# Directive:
Please write out the part of the passage on life outside of time that begins with "Time is uneven, if" and ends with "time peeks through.", changing "stopwatch" to "wristwatch".

# Text passage:

──────

Life Outside of Time?

Time is uneven, if linear, for mere mortals.  We do not experience it with the regularity of a stopwatch.  We all remember summer days that seemed to last forever, bittersweet goodbyes that did not last long enough, or your life flashing before your eyes of your last car accident.  In moments like these, the subjectivity of time peeks through. 

God is outside of time.  If He created time, why should His experience and perception of time be as linear and constrained as it (usually) is for us?

If the God you follow is outside of time, could He ever bend the “rules” for you?  The idea is this: God blesses us when we do not deserve it, but he also loves to be generous to us in the ways that we are generous toward Him and to others.  If we give freely of our resources (money, time, service, care), should we not expect Him to give freely of His?

I think of God’s admonition to His people to bring true sacrifice in Malachi.   “Will a man rob God? Yet you rob me. “But you ask, ‘How do we rob you?’ “In tithes and offerings.  You are under a curse– the whole nation of you– because you are robbing me.   Bring the whole tithe into the storehouse, that there may be food in my house. Test me in this,” says the LORD Almighty, “and see if I will not throw open the floodgates of heaven and pour out so much blessing that you will not have room enough for it.   Malachi 3:8-10 

I think of Christ’s promise to His disciples.  Instead of running after food, drink, and clothing — what your body needs — “seek first his kingdom and his righteousness, and all these things will be given to you as well.”  Matthew 6:33 

In this passage, God does not promise free food and clothes.  Do not quit your job.  Be a responsible worker, but remember that those responsibilities come second.  You are more than your job.  Seek first the Kingdom of God.  Live in light of your love of Him and of your neighbor, by His grace.

──────

# Data extract:
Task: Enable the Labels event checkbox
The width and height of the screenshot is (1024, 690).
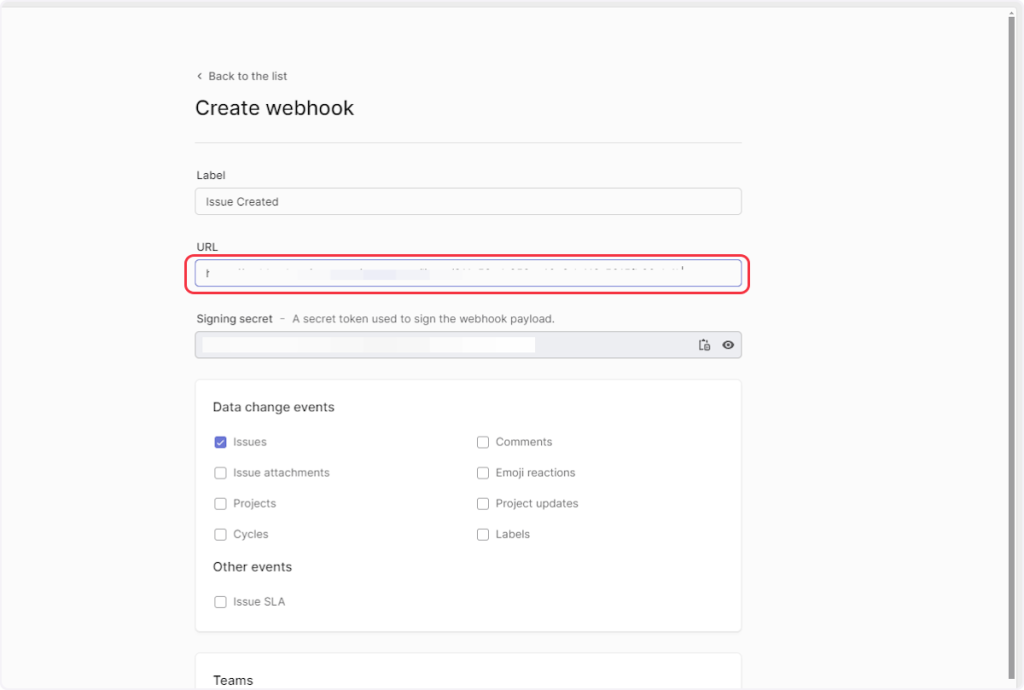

──────

# Output for this exercise:
Time is uneven, if linear, for mere mortals.  We do not experience it with the regularity of a wristwatch.  We all remember summer days that seemed to last forever, bittersweet goodbyes that did not last long enough, or your life flashing before your eyes of your last car accident.  In moments like these, the subjectivity of time peeks through.